**What to work on**. The material below must be retyped in full, with every line kept exactly as it is.

Start of Data under study

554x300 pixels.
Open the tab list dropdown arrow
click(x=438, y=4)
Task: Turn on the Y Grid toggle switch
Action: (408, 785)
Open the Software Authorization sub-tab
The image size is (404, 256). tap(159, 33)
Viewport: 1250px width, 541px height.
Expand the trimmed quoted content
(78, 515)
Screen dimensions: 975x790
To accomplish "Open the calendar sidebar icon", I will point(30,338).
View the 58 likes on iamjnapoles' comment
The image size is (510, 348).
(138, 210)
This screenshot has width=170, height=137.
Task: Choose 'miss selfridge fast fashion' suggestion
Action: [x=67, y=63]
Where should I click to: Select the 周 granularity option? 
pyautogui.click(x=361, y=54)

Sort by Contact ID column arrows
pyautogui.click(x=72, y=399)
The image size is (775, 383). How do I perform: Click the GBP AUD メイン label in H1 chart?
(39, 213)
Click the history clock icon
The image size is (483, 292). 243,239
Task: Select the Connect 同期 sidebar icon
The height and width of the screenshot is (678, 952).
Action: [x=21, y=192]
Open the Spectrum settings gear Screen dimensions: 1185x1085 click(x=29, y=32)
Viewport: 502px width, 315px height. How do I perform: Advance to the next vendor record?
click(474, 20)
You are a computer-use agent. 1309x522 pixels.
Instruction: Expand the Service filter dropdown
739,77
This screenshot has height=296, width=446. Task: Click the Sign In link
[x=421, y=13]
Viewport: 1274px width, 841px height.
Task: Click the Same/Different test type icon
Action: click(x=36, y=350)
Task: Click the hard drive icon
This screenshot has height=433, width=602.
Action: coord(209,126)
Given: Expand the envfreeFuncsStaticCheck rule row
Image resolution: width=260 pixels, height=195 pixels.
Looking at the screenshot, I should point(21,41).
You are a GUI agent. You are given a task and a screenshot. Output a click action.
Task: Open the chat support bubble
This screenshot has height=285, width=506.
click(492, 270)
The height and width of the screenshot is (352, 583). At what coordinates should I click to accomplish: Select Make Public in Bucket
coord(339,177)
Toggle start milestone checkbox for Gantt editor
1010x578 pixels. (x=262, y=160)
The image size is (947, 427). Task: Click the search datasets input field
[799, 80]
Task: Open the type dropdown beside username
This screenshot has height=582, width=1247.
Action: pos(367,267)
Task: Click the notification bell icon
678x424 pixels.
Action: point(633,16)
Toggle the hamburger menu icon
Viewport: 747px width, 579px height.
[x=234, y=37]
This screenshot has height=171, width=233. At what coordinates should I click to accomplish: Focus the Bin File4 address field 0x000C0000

End of Data under study

**Answer for this exercise**.
554x300 pixels.
Open the tab list dropdown arrow
click(x=438, y=4)
Task: Turn on the Y Grid toggle switch
Action: (408, 785)
Open the Software Authorization sub-tab
The image size is (404, 256). tap(159, 33)
Viewport: 1250px width, 541px height.
Expand the trimmed quoted content
(78, 515)
Screen dimensions: 975x790
To accomplish "Open the calendar sidebar icon", I will point(30,338).
View the 58 likes on iamjnapoles' comment
The image size is (510, 348).
(138, 210)
This screenshot has width=170, height=137.
Task: Choose 'miss selfridge fast fashion' suggestion
Action: [x=67, y=63]
Where should I click to: Select the 周 granularity option? 
pyautogui.click(x=361, y=54)

Sort by Contact ID column arrows
pyautogui.click(x=72, y=399)
The image size is (775, 383). How do I perform: Click the GBP AUD メイン label in H1 chart?
(39, 213)
Click the history clock icon
The image size is (483, 292). 243,239
Task: Select the Connect 同期 sidebar icon
The height and width of the screenshot is (678, 952).
Action: [x=21, y=192]
Open the Spectrum settings gear Screen dimensions: 1185x1085 click(x=29, y=32)
Viewport: 502px width, 315px height. How do I perform: Advance to the next vendor record?
click(474, 20)
You are a computer-use agent. 1309x522 pixels.
Instruction: Expand the Service filter dropdown
739,77
This screenshot has height=296, width=446. Task: Click the Sign In link
[x=421, y=13]
Viewport: 1274px width, 841px height.
Task: Click the Same/Different test type icon
Action: click(x=36, y=350)
Task: Click the hard drive icon
This screenshot has height=433, width=602.
Action: coord(209,126)
Given: Expand the envfreeFuncsStaticCheck rule row
Image resolution: width=260 pixels, height=195 pixels.
Looking at the screenshot, I should point(21,41).
You are a GUI agent. You are given a task and a screenshot. Output a click action.
Task: Open the chat support bubble
This screenshot has height=285, width=506.
click(492, 270)
The height and width of the screenshot is (352, 583). At what coordinates should I click to accomplish: Select Make Public in Bucket
coord(339,177)
Toggle start milestone checkbox for Gantt editor
1010x578 pixels. (x=262, y=160)
The image size is (947, 427). Task: Click the search datasets input field
[799, 80]
Task: Open the type dropdown beside username
This screenshot has height=582, width=1247.
Action: pos(367,267)
Task: Click the notification bell icon
678x424 pixels.
Action: point(633,16)
Toggle the hamburger menu icon
Viewport: 747px width, 579px height.
[x=234, y=37]
This screenshot has height=171, width=233. At what coordinates should I click to accomplish: Focus the Bin File4 address field 0x000C0000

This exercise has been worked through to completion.